9. Oase

9 2 0
                                    

Satu gerbong kayu yang ditarik oleh enam kuda tengah melaju melewati padang pasir yang berdebu, terlihat dari kejauhan sebuah oase yang ditumbuhi oleh kaktus dan pohon-pohon kurma, sepoi-sepoi angin menerpa tanah yang penuh dengan pasir kuning.

"Joy, berhenti sebentar" Ucap seseorang yang berada di dalam gerbong.

Orang itu kemudian keluar dari gerbong, menepikan gerbongnya di pinggir oase yang di tengahnya dipenuhi oleh air telaga. Matanya menatap ke arah pepohonan yang tumbuh di sekitar oase, wajahnya bersih dengan kumis tipis di atas bibir atas yang sedikit lebih tebal daripada bibir bawahnya, hidungnya tidak terlalu tinggi, rambut hitamnya yang dikuncir sebahu melengkapi paras ketampanannya.

"Joy, ajak teman-temanmu istirahat, nikmatilah telaga dan rerumputan itu"

"Baik, terimakasih, tuan" Sahut, joy sembari mendenguskan napasnya.

Beberapa saat menepi, tiba-tiba pintu gerbong terbuka, sang pengelana keluar dalam keadaan setengah sadarkan diri.

"Akhirnya kau sudah sadar" Ucap pemuda itu sambil mencuci tangannya di pinggir telaga.

"Siapa kau? Dan di mana aku sekarang?" Tanya sang pengelana sambil mengusap-usap keningnya.

"Panggil aku Lakoste, kita di perbatasan Taliga, menuju Jakurdah" Jawab Lakoste dengan nada yang membosankan.

Masih setengah sadar, ia meraba-raba pedang di pinggangnya yang kini hilang, tanpa pedang dan pikir panjang lagi tiba-tiba sang pengelana berlari ke arah Lakoste yang tengah membelakangi dirinya, satu pukulan terlepas ke arah belakang kepala Lakoste, dengan sigap Lakoste menggerakan kepalanya ke arah kanan sehingga pukulan sang pengelana meleset, membuat tubuhnya jadi tidak seimbang, terperosok ke telaga, pengelana pun basah kuyup. Lakoste berdiri menghadap ke arah pengelana.

"Heleh, pukulan selemot keong itu ingin kau berikan kepadaku, mandi kan jadinya, hahaha...!"

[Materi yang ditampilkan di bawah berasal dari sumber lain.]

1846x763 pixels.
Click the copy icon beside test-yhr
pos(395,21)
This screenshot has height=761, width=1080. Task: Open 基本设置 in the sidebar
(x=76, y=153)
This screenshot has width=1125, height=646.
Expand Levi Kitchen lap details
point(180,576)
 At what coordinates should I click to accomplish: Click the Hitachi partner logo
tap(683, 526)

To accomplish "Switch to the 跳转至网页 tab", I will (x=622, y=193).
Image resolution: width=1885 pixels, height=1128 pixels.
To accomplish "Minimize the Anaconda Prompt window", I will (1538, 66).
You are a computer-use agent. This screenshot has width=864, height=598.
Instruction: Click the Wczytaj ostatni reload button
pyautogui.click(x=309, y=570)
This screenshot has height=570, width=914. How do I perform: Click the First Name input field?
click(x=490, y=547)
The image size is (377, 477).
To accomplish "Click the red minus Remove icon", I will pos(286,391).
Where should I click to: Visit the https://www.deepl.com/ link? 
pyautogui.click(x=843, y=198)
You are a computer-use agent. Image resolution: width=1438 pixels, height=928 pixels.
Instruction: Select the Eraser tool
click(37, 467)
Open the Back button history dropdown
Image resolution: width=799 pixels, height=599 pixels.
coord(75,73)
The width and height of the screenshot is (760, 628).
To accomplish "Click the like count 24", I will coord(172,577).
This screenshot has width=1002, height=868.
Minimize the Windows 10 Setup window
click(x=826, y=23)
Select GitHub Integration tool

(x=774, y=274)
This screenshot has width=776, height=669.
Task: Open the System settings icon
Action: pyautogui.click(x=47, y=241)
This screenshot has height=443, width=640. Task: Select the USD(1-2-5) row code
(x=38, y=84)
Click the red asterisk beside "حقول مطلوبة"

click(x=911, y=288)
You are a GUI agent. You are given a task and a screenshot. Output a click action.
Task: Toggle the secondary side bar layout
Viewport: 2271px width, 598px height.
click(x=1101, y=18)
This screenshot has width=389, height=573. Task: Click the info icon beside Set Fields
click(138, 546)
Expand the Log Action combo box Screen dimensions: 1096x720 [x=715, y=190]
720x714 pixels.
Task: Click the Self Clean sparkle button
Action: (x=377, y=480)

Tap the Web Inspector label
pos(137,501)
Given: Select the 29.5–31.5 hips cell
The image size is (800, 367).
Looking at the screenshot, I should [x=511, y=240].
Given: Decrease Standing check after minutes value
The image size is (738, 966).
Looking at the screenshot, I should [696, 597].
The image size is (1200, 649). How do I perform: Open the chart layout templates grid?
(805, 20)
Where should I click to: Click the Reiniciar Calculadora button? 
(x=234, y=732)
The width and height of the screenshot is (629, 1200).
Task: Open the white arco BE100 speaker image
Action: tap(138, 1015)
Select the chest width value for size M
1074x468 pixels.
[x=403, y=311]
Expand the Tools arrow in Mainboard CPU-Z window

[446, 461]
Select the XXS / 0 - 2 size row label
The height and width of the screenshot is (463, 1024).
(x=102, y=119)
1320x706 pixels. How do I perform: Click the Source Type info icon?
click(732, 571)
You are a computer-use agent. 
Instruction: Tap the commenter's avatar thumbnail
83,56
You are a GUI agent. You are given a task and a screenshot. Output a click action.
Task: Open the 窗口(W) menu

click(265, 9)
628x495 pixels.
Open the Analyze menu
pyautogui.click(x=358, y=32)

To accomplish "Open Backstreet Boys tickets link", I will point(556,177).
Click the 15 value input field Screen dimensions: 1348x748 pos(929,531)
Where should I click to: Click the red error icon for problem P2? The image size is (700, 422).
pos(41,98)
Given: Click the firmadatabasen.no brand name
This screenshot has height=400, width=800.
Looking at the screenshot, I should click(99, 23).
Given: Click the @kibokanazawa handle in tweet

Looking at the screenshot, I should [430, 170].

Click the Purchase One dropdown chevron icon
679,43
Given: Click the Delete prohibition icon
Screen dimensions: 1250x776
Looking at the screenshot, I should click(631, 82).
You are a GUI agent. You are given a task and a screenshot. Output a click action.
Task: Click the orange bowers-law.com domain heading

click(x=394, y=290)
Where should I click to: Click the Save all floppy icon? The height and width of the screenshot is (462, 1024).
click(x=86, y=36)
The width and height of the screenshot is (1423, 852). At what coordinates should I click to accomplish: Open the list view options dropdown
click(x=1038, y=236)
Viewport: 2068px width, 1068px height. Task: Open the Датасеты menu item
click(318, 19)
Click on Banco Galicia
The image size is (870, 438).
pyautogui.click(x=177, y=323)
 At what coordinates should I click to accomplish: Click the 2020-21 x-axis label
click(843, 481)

Sang pengelana pun langsung berdiri dan menepi, dengan pakaiannya yang masih meneteskan air ia kembali menyerang Lakoste dengan pukulan dan tendangan, hanya saja setiap pukulan dan tendangan yang diluncurkannya sia-sia, tiada satupun yang mengenai Lakoste, memang langkah dan gerak pertahanan Lakoste tiga kali lebih cepat daripada serangan yang diluncurkan sang pengelana.

"Joy, layani anak muda ini" Ucap Lakoste sembari merapikan sedikit pakaiannya.

Tiba-tiba satu dari kelima kuda itupun berlari menyongsong ke arah sang pengelana, menghentakan tubuh kekarnya ke pengelana yang mencoba kembali menyerang Lakoste, akibat tertimpa tubuh kuda sang pengelana pun tersungkur. Kuda itu terus berlari mengitari sang pengelana, napasnya terus berdengus disusul tarikan napas sang pengelana yang tersengal-sengal. Lakoste kembali duduk santai menyaksikan Joy melayani sang pengelana.

"Hoy anak muda, gerakan Joy saja lebih cepat darimu, bagaimana kau bisa menyentuh tubuhku." Sorak Lakoste sembari meneropongkan tangan ke mulutnya.

Sorakan itu membuat diri sang pengelana merasa terejek, lagi-lagi sang pengelana mencoba menyerang Lakoste, tetap saja serangannya selalu dihadang oleh Joy. Tenaganya mulai terkuras, akhirnya dengan langkah sempoyongan Joy kembali menerjang sang Pengelana, dengan mudah satu tendangan Joy yang tepat mengenai dada sang pengelana membuat si pengelana ambruk, kembali tidak sadarkan diri.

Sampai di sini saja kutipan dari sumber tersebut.